Records drawn from a dataset:
◇ ◇ ◇
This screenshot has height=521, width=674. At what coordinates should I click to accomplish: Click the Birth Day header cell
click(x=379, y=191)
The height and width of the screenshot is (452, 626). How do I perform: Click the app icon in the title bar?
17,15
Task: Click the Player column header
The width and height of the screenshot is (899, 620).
◇ ◇ ◇
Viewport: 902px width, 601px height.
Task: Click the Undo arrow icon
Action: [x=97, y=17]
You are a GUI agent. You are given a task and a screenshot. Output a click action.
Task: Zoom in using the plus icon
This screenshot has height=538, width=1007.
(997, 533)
◇ ◇ ◇
## What is being asked
Copy range, inclusive: the line holding "This screenshot has height=521, width=674." to the line holding "The width and". Reproduce exactly those lines of the records above and no others.

## Written response
This screenshot has height=521, width=674. At what coordinates should I click to accomplish: Click the Birth Day header cell
click(x=379, y=191)
The height and width of the screenshot is (452, 626). How do I perform: Click the app icon in the title bar?
17,15
Task: Click the Player column header
The width and height of the screenshot is (899, 620).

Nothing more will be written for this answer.